# help my marriage is falling apart



## mshajny (Mar 19, 2008)

i havent been married long, i am eight months pregant and my husband is now questioning whether the child is his and threating divorce. he not around and i think this is why. My marriage is falling apart, im losing my sanity and scared to death. what do i do? how do i act toward someone who doesnt think the child is his? I love him to death i just dont think he sees it.


----------



## WonderWoman (Apr 14, 2008)

That's a tuff one. You know you can always wait until the baby is born and then have a test done to show him it's his but I have a feeling that your husband is scared to death of becoming a father and he is looking for an easy way out. Becoming a father means that he has to grow up. Have you asked him why he thinks that the baby is not his?


----------



## Immortalone (Mar 5, 2008)

I think you need to sit down and have a long talk with your husband. I would find out why he thinks you have cheated on him. What makes him beleave you have broken your wedding oath to him. Something has happend for him to think this or it could simply be he is scared to death of being a daddy. I think most women are excited over this while the men are just plain scared. We sit and think how are we going to afford a new child? What about schooling, food, diapers and everything else in life we can think of.
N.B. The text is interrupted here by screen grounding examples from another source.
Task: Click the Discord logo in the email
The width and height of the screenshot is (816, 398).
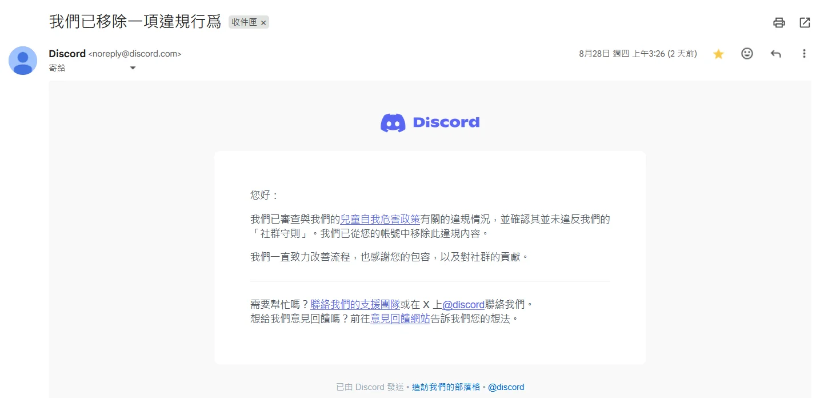Action: [430, 122]
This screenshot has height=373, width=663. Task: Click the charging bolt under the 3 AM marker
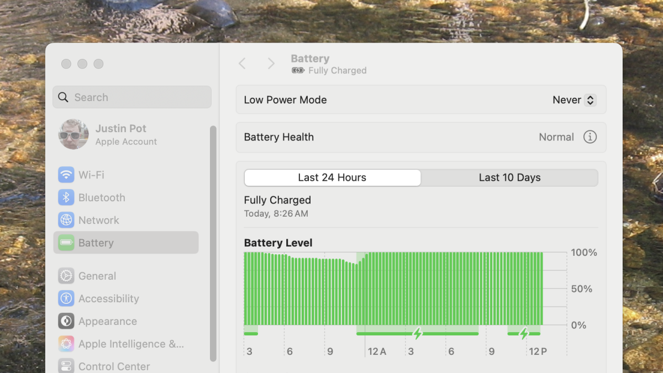[x=418, y=333]
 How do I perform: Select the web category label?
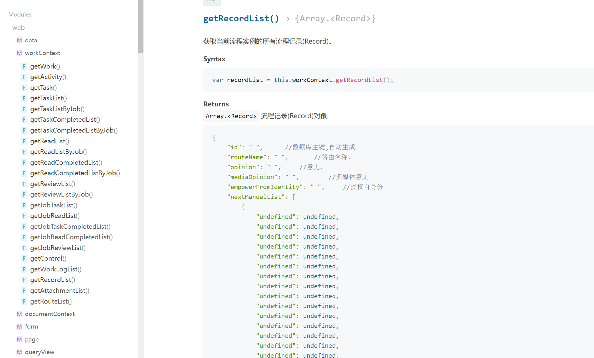tap(18, 28)
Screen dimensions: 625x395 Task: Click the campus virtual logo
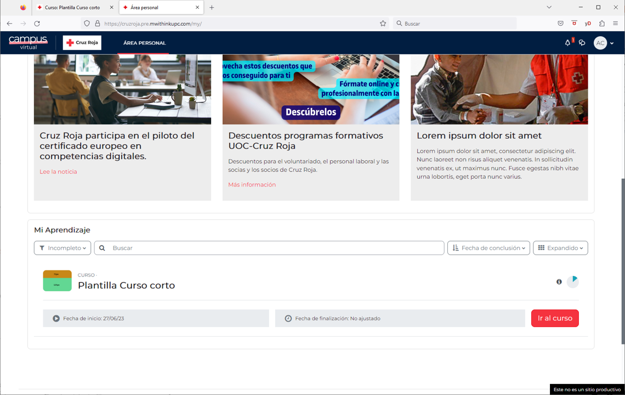click(27, 42)
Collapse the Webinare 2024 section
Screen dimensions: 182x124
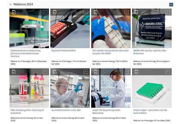11,4
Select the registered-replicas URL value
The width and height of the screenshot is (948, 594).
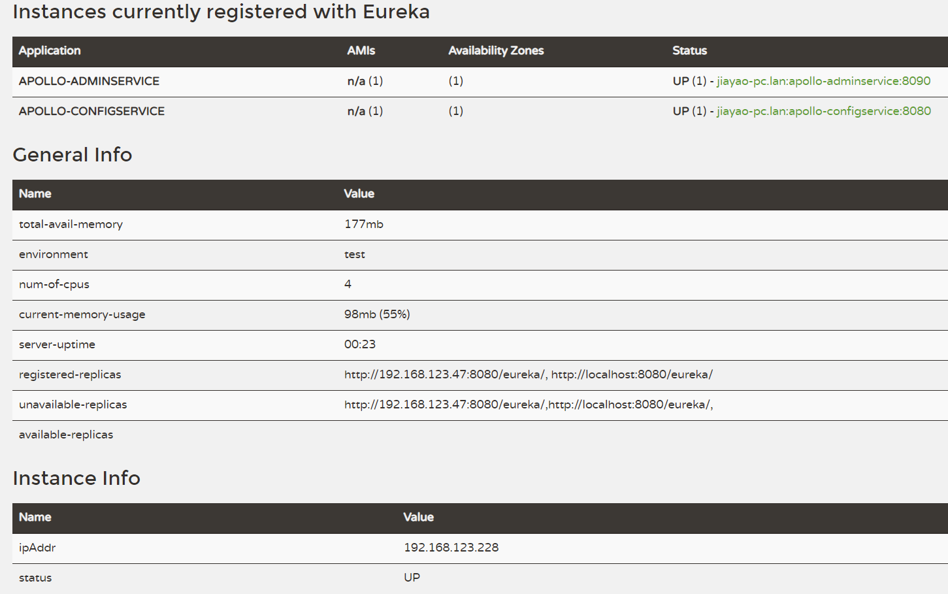coord(528,374)
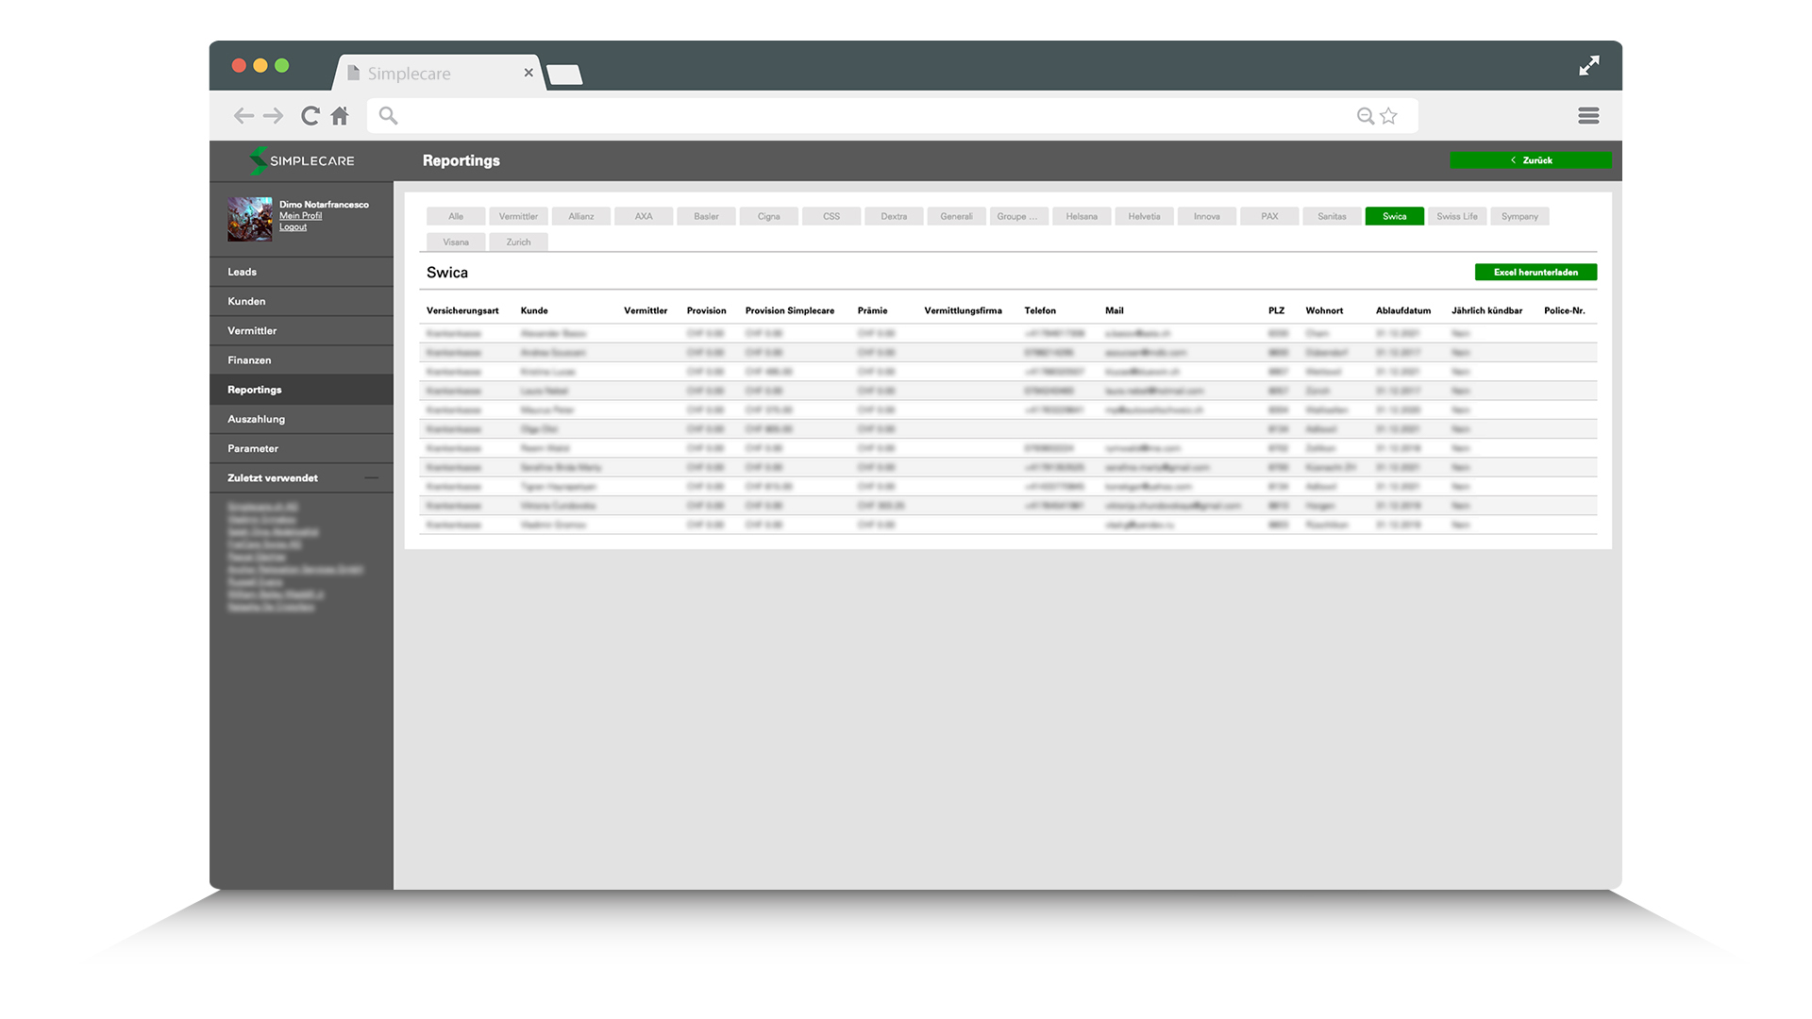Select the Swiss Life insurer tab

pos(1456,216)
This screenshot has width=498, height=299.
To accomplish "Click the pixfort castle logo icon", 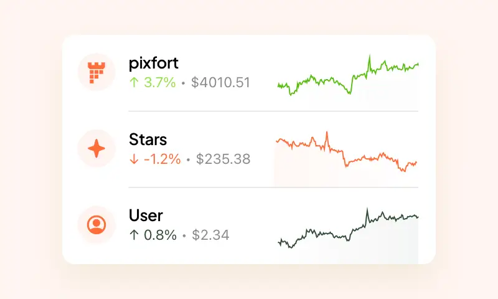I will pos(96,72).
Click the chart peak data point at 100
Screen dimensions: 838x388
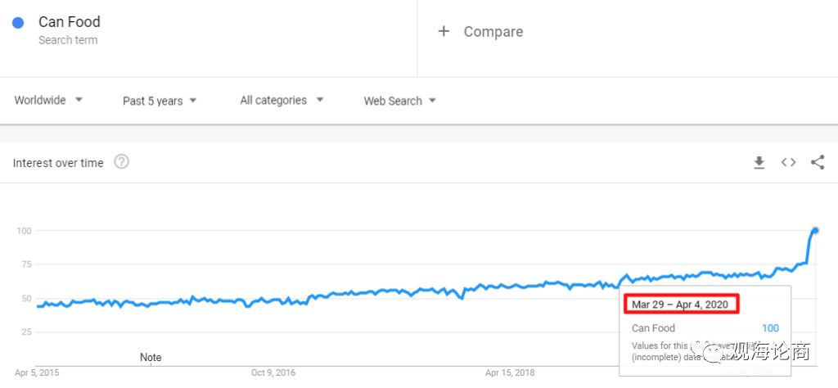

Yes I know we worry to much but hey, that is the nature of the beast.


----------



## mshajny (Mar 19, 2008)

the reason my husband doubts the child is because we had tried and tried for a baby then when i actually concevied was when we had been arpart for a week and half had sex once then didnt have sex again for another week. he says that if it was his that i would have gotten pregant sooner. i have know its my husband, a test is a great idea; im just extremely upset that hed even think that way.


----------